WASHINGTON, April 27, 2022 – Regulators and legislators in Washington continued their efforts to curb unlawful telephony use with proposed rules designed to crack down robocalls.

On Wednesday, Rep. Bob Latta, R-Ohio, introduced the Robocall Trace Back Enhancement Act – an amendment to the Pallone-Thune Telephone Robocall Abuse Criminal Enforcement and Deterrence Act.

If signed into law, the bill would provide legal immunity for a broad range of entities engaging in private efforts to track, surveil, and report on illegal robocalling scams.

The protected parties include registered consortiums that handle call receiving, sharing, and publishing and all voice service providers and any informants that share covered information.

It would also grant the Federal Communications Commission jurisdiction to take enforcement actions based on the information collected during the aforementioned activities.
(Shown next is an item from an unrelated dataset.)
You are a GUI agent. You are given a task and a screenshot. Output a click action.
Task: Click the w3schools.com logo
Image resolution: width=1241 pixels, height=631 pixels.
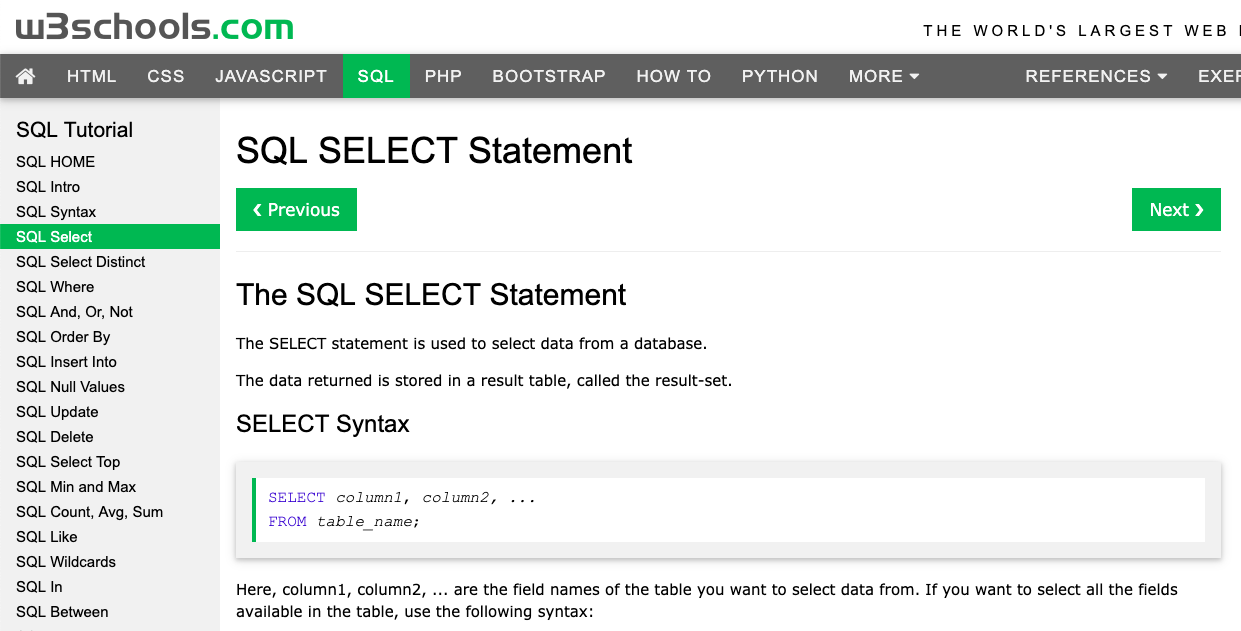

FCC measures on cease-and-desist letters

In addition to this legislation, as part of her agenda to combat scam calls, on April 26 FCC Chairwoman Jessica Rosenworcel proposed closing a loophole to the STIR/SHAKEN regime afforded to small telcos.

Most telcos are required to adhere to cease-and-desist orders regarding illegal spam-calls and generally comply with actions taken by the FCC. The loophole in question gave smaller telcos greater latitude in how they chose to respond to FCC requests.

If adopted, the proposed regulation would require small telcos to abide by cease-and-desist orders, participate in robocall mitigation, cooperate with FCC enforcement, and take responsibility for facilitating illegal robocall traffic.

“International robocallers use these gateways to enter our phone networks and defraud American consumers,” Rosenworcel said in a statement, “We won’t allow them to bypass our laws and hide from enforcement.”

The new rule will be voted on at the FCC’s open meeting on May 19.